Design strategy for table with many attributes

public inbox for [email protected]  
help / color / mirror / Atom feed

Design strategy for table with many attributes
5+ messages / 5 participants
[nested] [flat]

* Design strategy for table with many attributes
@ 2024-07-04 19:37 Lok P <[email protected]>
  2024-07-04 19:56 ` Re: Design strategy for table with many attributes David G. Johnston <[email protected]>
  2024-07-04 20:35 ` Re: Design strategy for table with many attributes Kent Dorfman <[email protected]>
  2024-07-04 20:50 ` Re: Design strategy for table with many attributes Ron Johnson <[email protected]>
  2024-07-04 23:29 ` Re: Design strategy for table with many attributes Guyren Howe <[email protected]>
  0 siblings, 4 replies; 5+ messages in thread

From: Lok P @ 2024-07-04 19:37 UTC (permalink / raw)
  To: pgsql-general <[email protected]>

Hello,
In one of the applications we are getting transactions in messages/events
format and also in files and then they are getting parsed and stored into
the relational database. The number of attributes/columns each transaction
has is ~900+. Logically they are part of one single transaction and should
be stored in one table as one single row. There will be ~500million such
transactions each day coming into the system. And there will be approx ~10K
peak write TPS and 5K read TPS in target state. This system has a postgres
database as a "source of truth" or OLTP store. And then data moves to
snowflakes for the olap store.

Initially when the system was designed the number of attributes per
transaction was <100 but slowly the business wants to keep/persist other
attributes too in the current system and the number of columns keep growing.

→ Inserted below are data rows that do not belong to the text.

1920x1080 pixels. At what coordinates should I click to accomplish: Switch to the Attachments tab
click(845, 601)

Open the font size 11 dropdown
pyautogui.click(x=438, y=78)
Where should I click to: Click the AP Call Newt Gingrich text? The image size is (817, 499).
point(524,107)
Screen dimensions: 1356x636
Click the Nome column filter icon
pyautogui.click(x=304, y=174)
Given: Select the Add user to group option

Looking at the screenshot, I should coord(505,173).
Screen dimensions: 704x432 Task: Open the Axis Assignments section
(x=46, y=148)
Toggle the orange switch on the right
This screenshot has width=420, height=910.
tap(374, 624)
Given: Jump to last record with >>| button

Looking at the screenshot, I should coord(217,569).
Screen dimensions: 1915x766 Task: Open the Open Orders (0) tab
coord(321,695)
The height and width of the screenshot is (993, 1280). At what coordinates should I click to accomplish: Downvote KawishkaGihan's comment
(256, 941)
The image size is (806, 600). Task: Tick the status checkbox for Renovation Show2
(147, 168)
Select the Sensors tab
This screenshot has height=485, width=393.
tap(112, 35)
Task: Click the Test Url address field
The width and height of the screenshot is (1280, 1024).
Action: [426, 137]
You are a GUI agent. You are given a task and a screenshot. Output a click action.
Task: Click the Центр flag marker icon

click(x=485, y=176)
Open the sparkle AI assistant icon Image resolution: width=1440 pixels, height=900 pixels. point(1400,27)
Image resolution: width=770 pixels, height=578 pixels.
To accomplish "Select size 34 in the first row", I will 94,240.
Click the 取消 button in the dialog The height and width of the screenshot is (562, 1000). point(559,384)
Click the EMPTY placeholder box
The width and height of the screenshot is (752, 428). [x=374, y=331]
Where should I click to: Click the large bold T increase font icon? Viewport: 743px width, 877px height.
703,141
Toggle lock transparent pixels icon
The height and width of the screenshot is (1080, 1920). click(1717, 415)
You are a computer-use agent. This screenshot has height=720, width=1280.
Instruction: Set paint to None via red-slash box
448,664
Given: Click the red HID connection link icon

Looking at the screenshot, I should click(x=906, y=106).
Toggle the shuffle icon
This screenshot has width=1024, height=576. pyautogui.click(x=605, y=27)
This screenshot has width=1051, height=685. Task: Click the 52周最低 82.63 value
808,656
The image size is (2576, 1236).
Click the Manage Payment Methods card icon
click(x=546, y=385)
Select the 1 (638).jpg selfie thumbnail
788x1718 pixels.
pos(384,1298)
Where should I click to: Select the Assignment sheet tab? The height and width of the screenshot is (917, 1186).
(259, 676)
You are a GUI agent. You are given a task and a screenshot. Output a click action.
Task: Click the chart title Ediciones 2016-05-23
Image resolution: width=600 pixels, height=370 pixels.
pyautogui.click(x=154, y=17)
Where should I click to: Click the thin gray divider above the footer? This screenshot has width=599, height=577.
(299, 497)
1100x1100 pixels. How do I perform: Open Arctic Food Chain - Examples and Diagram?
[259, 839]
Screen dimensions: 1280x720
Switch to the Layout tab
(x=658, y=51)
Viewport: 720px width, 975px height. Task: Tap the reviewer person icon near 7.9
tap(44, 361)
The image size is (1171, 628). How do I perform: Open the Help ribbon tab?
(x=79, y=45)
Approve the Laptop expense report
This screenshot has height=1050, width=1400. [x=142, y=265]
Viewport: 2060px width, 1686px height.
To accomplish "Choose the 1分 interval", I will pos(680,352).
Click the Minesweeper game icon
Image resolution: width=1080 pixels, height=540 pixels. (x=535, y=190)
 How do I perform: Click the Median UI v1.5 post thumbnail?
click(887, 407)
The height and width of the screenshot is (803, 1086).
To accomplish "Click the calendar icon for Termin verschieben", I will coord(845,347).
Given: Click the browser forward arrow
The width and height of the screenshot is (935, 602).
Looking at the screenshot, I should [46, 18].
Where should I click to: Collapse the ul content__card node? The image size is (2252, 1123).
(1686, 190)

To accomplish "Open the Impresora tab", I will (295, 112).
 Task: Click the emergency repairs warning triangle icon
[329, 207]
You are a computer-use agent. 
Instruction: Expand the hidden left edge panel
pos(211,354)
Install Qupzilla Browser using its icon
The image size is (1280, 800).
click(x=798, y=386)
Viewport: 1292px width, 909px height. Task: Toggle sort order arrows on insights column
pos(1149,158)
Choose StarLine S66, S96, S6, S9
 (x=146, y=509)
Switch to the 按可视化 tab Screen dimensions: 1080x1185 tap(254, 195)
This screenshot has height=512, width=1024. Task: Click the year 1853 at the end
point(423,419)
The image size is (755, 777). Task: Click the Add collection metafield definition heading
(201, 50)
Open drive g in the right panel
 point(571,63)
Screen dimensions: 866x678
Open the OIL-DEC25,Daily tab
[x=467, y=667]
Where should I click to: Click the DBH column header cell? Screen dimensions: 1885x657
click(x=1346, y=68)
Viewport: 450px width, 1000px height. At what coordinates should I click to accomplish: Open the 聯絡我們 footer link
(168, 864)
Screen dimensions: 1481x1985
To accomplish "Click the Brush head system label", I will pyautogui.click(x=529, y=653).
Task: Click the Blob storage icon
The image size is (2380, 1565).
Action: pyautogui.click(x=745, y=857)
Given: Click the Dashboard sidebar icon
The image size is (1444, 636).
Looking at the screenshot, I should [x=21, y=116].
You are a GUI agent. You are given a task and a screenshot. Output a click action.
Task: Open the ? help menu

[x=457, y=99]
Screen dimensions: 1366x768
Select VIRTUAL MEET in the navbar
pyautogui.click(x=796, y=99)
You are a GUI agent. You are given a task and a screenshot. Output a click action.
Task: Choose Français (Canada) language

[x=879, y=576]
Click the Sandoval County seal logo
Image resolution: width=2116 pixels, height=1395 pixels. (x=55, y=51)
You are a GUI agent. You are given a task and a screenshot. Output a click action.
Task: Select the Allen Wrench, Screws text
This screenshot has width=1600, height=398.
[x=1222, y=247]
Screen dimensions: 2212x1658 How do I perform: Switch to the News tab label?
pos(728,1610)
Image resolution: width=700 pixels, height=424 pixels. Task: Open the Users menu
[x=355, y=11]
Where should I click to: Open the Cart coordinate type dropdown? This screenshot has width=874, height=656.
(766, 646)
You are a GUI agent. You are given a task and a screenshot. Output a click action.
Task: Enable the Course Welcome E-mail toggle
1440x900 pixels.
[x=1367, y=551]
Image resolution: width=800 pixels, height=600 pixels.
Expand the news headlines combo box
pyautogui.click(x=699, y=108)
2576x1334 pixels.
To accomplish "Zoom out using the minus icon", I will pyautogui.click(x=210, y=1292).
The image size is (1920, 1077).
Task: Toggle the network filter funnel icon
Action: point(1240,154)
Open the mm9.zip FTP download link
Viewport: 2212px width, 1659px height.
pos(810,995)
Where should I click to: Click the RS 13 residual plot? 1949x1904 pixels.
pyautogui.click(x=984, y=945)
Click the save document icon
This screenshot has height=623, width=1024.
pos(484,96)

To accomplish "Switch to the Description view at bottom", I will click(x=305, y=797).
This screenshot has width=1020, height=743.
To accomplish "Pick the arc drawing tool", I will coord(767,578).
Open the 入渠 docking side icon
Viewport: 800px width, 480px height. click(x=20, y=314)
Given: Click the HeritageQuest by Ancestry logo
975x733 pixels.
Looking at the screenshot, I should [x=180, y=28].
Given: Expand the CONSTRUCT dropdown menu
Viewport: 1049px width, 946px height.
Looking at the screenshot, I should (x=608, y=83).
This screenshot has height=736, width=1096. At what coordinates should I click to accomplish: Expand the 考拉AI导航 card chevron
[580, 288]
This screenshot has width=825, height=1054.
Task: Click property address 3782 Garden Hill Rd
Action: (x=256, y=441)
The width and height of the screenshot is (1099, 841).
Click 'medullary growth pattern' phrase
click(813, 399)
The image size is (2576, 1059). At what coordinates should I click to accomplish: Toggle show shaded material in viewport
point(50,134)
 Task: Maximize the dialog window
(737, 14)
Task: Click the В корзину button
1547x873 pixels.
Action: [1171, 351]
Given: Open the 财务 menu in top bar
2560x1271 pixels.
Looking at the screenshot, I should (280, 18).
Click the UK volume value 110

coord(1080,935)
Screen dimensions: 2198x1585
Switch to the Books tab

However, as worked with some database systems , we get few suggestions from
DBA's to not have many columns in a single table. For example in oracle
they say not to go beyond ~255 columns as then row chaining and row
migration type of things are going to hunt us. Also we are afraid
concurrent DMLS on the table may cause this as a contention point. So I
wanted to understand , in such a situation what would be the best design
approach we should use irrespective of databases? Or say, what is the
maximum number of columns per table we should restrict? Should we break the
single transaction into multiple tables like one main table and other
addenda tables with the same primary key to join and fetch the results
wherever necessary?

Regards
Lok

^ permalink  raw  reply  [nested|flat] 5+ messages in thread

* Re: Design strategy for table with many attributes
  2024-07-04 19:37 Design strategy for table with many attributes Lok P <[email protected]>
@ 2024-07-04 19:56 ` David G. Johnston <[email protected]>
  3 siblings, 0 replies; 5+ messages in thread

From: David G. Johnston @ 2024-07-04 19:56 UTC (permalink / raw)
  To: Lok P <[email protected]>; +Cc: pgsql-general <[email protected]>

On Thu, Jul 4, 2024 at 12:38 PM Lok P <[email protected]> wrote:

>
> Should we break the single transaction into multiple tables like one main
> table and other addenda tables with the same primary key to join and fetch
> the results wherever necessary?
>
>
I would say yes.  Find a way to logically group sets of columns together
and place those groups into separate tables.  I'd also be looking for cases
where multiple columns really should be multiple rows.  This is not
uncommon.

David J.

David J.

^ permalink  raw  reply  [nested|flat] 5+ messages in thread

* Re: Design strategy for table with many attributes
  2024-07-04 19:37 Design strategy for table with many attributes Lok P <[email protected]>
@ 2024-07-04 20:35 ` Kent Dorfman <[email protected]>
  3 siblings, 0 replies; 5+ messages in thread

From: Kent Dorfman @ 2024-07-04 20:35 UTC (permalink / raw)
  To: Lok P <[email protected]>; pgsql-general <[email protected]>

On 7/4/24 15:37, Lok P wrote:
> Or say, what is the maximum number of columns per table we should 
> restrict? Should we break the single transaction into multiple tables 
> like one main table and other addenda tables with the same primary key 
> to join and fetch the results wherever necessary?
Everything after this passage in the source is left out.